Apesar de existir na economia diferentes correntes de pensamento, apresentando diferentes maneiras de enfrentar um problema, os arautos bradavam que "ciência" era a deles. O resto, truque vagabundo de mágica. Ou seja, com inflação, subam-se os juros, ignorando que respostas podem ser mais complexas que isso.

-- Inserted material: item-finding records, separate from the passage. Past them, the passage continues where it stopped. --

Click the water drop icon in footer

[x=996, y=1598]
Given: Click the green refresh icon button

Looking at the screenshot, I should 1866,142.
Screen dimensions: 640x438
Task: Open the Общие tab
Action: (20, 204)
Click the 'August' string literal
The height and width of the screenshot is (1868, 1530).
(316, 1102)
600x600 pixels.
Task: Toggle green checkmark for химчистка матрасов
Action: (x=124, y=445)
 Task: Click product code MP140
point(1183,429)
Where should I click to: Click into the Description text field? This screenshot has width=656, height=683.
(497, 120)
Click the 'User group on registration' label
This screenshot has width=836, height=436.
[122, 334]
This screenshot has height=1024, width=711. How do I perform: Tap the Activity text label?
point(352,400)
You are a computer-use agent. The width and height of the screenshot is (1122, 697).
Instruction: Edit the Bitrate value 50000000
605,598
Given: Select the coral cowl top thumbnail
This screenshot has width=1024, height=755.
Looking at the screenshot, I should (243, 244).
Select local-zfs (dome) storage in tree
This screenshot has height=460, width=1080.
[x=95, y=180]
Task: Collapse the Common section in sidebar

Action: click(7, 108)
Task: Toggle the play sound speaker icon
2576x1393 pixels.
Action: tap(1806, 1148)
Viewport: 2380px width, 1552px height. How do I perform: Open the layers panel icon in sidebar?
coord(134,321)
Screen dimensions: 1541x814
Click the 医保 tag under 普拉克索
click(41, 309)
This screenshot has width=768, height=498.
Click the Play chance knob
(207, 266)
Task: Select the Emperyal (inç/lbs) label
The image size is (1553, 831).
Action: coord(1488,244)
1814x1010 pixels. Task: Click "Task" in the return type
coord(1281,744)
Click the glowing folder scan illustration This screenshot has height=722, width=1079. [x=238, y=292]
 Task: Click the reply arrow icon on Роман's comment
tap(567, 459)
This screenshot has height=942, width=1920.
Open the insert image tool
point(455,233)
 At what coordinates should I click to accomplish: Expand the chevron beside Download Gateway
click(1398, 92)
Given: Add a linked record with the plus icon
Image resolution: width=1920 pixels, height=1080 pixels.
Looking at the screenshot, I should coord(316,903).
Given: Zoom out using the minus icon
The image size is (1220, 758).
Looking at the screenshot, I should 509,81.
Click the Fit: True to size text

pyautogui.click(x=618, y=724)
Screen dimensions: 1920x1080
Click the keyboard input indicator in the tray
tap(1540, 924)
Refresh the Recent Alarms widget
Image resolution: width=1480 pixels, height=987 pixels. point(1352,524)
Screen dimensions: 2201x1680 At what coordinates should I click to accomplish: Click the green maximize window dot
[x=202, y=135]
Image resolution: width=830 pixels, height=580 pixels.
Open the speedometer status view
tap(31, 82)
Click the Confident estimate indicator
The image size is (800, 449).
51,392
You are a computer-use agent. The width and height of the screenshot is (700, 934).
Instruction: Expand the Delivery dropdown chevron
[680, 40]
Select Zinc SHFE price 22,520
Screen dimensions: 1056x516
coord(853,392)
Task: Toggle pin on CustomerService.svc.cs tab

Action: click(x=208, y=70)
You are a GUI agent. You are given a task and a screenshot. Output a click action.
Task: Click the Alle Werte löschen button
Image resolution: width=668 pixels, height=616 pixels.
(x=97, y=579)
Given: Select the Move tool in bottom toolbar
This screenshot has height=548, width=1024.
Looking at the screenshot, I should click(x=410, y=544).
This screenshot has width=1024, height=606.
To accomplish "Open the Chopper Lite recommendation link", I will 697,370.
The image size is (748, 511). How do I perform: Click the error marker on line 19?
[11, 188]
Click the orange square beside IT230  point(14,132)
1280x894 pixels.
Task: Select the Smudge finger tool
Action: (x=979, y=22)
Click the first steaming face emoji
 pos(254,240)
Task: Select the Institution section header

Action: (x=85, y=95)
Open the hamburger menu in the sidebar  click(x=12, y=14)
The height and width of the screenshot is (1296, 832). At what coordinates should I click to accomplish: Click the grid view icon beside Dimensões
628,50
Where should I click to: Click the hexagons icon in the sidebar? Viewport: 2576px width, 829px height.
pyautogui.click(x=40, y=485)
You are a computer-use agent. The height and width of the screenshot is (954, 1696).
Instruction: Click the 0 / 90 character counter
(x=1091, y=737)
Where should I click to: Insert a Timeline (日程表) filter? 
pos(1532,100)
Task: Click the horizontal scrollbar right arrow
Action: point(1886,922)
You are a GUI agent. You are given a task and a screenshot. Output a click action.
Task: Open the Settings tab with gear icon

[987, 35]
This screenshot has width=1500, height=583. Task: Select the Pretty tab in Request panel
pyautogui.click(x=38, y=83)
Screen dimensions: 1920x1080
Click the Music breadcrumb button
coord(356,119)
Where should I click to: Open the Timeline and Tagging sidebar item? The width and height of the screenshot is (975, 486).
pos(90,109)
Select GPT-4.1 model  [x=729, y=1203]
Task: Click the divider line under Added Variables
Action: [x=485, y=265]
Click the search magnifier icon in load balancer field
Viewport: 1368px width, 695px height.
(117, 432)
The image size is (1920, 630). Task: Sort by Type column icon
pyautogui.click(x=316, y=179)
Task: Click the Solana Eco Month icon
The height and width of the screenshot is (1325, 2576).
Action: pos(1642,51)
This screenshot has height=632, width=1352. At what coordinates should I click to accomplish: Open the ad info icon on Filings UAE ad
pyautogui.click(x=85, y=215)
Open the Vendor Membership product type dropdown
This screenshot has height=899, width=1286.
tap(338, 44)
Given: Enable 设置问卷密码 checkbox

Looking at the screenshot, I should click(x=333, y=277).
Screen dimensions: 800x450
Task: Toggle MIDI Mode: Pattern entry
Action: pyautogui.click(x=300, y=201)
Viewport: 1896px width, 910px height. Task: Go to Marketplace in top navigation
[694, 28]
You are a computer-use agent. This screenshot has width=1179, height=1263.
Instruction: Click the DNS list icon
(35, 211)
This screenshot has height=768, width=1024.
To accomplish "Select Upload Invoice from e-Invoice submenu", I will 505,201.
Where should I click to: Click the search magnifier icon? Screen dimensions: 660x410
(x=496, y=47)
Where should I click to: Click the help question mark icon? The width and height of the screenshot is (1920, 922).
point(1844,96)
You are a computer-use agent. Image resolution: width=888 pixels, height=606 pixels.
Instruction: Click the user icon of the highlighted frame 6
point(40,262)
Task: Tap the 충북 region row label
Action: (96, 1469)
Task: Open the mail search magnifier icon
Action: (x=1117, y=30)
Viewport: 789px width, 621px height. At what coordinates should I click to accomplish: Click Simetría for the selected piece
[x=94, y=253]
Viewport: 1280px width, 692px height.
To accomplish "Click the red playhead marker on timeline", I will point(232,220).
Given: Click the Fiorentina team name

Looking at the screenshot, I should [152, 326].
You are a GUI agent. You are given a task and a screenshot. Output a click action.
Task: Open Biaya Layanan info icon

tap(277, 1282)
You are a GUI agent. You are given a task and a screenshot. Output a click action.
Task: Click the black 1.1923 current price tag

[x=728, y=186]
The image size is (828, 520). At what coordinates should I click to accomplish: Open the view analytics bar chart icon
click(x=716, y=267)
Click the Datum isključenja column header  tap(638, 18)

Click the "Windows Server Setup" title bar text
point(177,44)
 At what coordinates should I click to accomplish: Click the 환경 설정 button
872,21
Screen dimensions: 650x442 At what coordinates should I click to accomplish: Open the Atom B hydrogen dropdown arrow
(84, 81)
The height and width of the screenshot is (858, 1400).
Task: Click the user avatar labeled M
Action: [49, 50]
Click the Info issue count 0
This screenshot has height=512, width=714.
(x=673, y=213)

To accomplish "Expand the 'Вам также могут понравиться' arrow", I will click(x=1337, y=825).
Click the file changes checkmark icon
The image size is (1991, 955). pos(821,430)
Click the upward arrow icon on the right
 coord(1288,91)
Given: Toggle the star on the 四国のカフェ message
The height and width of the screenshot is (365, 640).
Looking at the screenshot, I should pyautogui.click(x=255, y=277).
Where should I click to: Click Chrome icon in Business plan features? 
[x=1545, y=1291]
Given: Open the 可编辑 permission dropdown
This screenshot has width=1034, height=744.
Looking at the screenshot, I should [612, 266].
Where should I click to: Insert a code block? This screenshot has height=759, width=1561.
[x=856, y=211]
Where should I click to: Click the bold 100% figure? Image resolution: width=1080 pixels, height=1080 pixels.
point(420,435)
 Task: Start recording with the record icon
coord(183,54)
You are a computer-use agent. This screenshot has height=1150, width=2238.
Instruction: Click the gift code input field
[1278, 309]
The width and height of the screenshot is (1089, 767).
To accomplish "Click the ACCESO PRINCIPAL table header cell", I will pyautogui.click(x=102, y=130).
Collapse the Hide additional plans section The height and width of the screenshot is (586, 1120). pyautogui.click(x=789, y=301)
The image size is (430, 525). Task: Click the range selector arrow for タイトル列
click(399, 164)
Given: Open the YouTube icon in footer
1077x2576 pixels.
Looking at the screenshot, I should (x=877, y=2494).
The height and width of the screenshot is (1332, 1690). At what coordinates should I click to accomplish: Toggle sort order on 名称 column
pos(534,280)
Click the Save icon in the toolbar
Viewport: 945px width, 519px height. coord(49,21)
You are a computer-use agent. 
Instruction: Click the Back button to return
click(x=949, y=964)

Membros da mesma elite que vocifera contra o aumento do salário mínimo acima da inflação, dizendo que a economia não aguenta, são os que defendem os juros altos do Banco Central, justificando-se que é pelo bem dos mais pobres. Aliás, seria ótimo que jornalistas e consultores que vem chamando de burro quem pede juros menores colocassem ao final de suas análises um disclaimer informando quanto têm em suas carteiras de investimento. Só por transparência.
O Datafolha ajuda a restaurar um pouco as coisas. Claro que pesquisa não é urna, caso contrário não seriam necessárias eleições. Mas a quantidade robusta das críticas aos juros e ao Banco Central em ambas respostas deveria servir, pelo menos, para baixar a arrogância dos que se veem como o caminho, a verdade e a vida, falando em nome daqueles que não lhes deram mandato para tanto.
Isso vai mudar o comportamento de Roberto Campos Neto? Não. Mas ajuda a proteger a política de ser criminalizada e relativiza o discurso do pensamento econômico único, que conta com bastante espaço e afeto na mídia.
Lula erra e exagera em vários momentos, merecendo ser criticado por conta disso. Mas é ele e não a Faria Lima quem tem mandato para falar em nome da população. E pelos números apresentados pelo Datafolha, o seu silêncio diante dos juros escorchantes seria encarado como um estelionato eleitoral.